Scalar Casimir-Polder forces for uniaxial corrugations

TL;DR

This paper studies the Casimir-Polder forces between an atom and a uniaxially corrugated surface using a nonperturbative numerical approach, revealing universal behavior at large distances due to averaging over surface structures.

Contribution

It introduces a fully nonperturbative method to compute Casimir-Polder forces for arbitrary uniaxial corrugations, including sinusoidal and sawtooth profiles, and analyzes their universal large-distance behavior.

Findings

Up to order-one anomalous dimensions at small and intermediate scales.

Universal regime at larger distances due to averaging effects.

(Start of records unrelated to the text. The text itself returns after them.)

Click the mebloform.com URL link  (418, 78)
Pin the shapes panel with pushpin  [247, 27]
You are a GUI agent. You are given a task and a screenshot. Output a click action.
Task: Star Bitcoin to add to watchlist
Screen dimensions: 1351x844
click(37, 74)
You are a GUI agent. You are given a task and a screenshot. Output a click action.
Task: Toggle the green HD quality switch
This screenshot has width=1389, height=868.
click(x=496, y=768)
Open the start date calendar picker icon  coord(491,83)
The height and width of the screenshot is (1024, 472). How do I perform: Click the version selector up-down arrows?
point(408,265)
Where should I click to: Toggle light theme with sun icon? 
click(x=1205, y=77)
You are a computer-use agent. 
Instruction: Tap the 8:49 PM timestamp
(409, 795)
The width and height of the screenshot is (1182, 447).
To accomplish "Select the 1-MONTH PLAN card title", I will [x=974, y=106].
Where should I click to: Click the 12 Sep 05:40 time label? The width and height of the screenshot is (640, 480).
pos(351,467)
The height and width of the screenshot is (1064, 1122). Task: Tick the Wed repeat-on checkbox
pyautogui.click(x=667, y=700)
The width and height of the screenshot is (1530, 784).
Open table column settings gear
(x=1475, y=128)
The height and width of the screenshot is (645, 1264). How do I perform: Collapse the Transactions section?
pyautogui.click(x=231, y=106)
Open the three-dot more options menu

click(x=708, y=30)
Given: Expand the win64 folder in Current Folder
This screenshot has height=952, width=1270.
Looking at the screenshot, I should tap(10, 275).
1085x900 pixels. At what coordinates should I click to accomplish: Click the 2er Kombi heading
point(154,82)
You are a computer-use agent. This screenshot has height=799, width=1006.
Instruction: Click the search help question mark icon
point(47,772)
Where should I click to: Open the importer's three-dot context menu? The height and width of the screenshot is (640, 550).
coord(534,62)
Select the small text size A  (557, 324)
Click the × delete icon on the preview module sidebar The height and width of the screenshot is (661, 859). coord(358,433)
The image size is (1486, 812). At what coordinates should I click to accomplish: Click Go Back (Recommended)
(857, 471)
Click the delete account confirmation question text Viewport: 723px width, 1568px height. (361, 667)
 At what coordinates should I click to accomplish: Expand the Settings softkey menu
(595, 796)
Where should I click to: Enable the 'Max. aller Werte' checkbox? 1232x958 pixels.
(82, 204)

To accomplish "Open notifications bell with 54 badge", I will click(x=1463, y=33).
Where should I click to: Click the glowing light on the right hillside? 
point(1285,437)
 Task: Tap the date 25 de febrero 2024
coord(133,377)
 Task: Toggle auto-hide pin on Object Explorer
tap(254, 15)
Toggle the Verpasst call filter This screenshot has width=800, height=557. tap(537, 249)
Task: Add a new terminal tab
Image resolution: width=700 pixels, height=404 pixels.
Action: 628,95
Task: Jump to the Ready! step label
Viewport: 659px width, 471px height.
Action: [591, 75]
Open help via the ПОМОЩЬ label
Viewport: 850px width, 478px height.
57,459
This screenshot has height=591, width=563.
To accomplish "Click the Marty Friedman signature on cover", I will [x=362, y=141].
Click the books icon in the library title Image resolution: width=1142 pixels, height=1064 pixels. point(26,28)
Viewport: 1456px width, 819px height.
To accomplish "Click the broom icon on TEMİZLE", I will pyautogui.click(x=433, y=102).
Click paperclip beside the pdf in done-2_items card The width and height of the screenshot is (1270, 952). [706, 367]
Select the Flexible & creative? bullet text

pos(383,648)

Method applicable to various uniaxial corrugation profiles.

Abstract

We investigate the Dirichlet-scalar equivalent of Casimir-Polder forces between an atom and a surface with arbitrary uniaxial corrugations. The complexity of the problem can be reduced to a one-dimensional Green's function equation along the corrugation which can be solved numerically. Our technique is fully nonperturbative in the height profile of the corrugation. We present explicit results for experimentally relevant sinusoidal and sawtooth corrugations. Parameterizing the deviations from the planar limit in terms of an anomalous dimension which measures the power-law deviation from the planar case, we observe up to order-one anomalous dimensions at small and intermediate scales and a universal regime at larger distances. This large-distance universality can be understood from the fact that the relevant fluctuations average over corrugation structures smaller than the atom-wall distance.